Vatican tries to make Saint Peter climate neutral


Southern Europe

Lennart Nijenhuis,

An aerial view of the Saint Peter's Basilica in Rome, Italy. Photo EPA, Ettore Ferrari

The world's largest cathedral, the Saint Peter's Basilica in Vatican City should be climate neutral by 2025. Protestant churches in Germany are also preparing for energy innovation.

To make the transition to a building that does not emit carbon at all, the Vatican appointed a former environment activist, Walter Ganapini.

Ganapini, who formerly worked for the environmental organisation Greenpeace and is a scientific expert on climate issues, is to coordinate a scientific committee which will deal with the sustainability project of the Saint Peter's Basilica. That is reported by Breitbart. The goal of the project is to bring down the emissions of the Cathedral to zero, including its management of the millions of visitors.

The project is supposed to be done by 2025. That year is a special occasion, because it is a jubilee year that is celebrated once every 25 years by the Roman Catholic Church. Breitbart writes that the project reflects the Pope's appeal for an “ecological conversion” of humanity.

No salary

According to the archpriest of the Basilica, Ganapini was appointed because of his “high ethical and professional profile.” Ganapini does not receive a financial reward for his work, the Nederlands Dagblad reports.

The Vatican City State announced in a statement that it wants to be one of the first entities “to reach record levels in terms of savings and sustainability.” it therefore promotes the use of electric vehicles, uses compatible materials eliminate toxic substances, provides double glazing, solar screens an create LED lighting. That should all lead to significant savings in electricity, the statement reads.

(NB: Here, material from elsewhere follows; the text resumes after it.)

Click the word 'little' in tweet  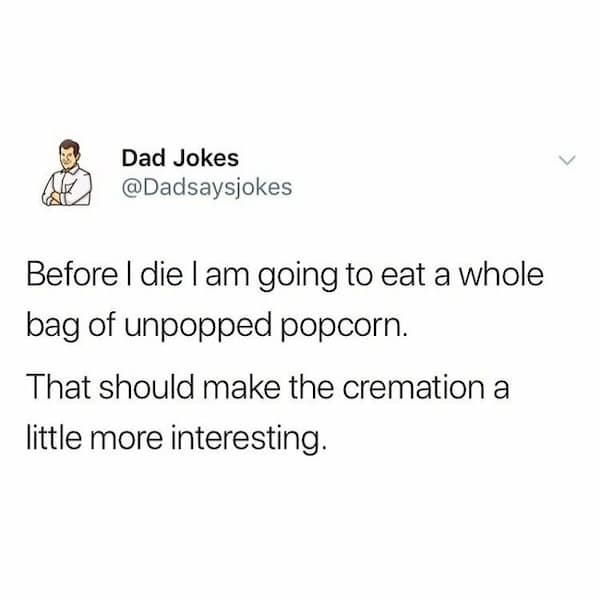[54, 438]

Solar panels on church roof

The Vatican is not the only actor that attempts to make its churches climate neutral. In the German Protestant regional churches in Württemberg and Baden, environmental officers welcome a governmental decision that allows them to install solar panels on the roofs of churches. That is reported by “Depending on the regional church or diocese, the proportion of listed buildings (on which solar panels can be installed) can be between 30 and 50 per cent”, Klaus-Peter Koch from Stuttgart and André Witthöft-Mühlmann from Karlsruhe explain. Both of them are environmental officers of the Protestant denomination in Germany.

There is even a special agency which supports and helps churches that want to be climate neutral. KSE Energie is an ecclesiastical, non-profit organisation that is supported by the four major Christian churches in Baden-Württemberg. “We align our actions with our overarching goal of preserving God's creation”, the organisation writes on its website. For example, it installs solar panels on church roofs.

Keeping churches dark at night

Two-thirds of the German population is in favour of not lighting churches at night to save energy. That is shown by a survey about which Die Tagespost reports. Only 14 per cent thinks keeping the church buildings in the dark is a bad idea.

Of the Catholic respondents, 65 per cent wants the churches to save energy by turning off the light. Among Protestants, 75 per cent shares that opinion.

The survey took place between August 12 to 15. It polled 2,146 adults.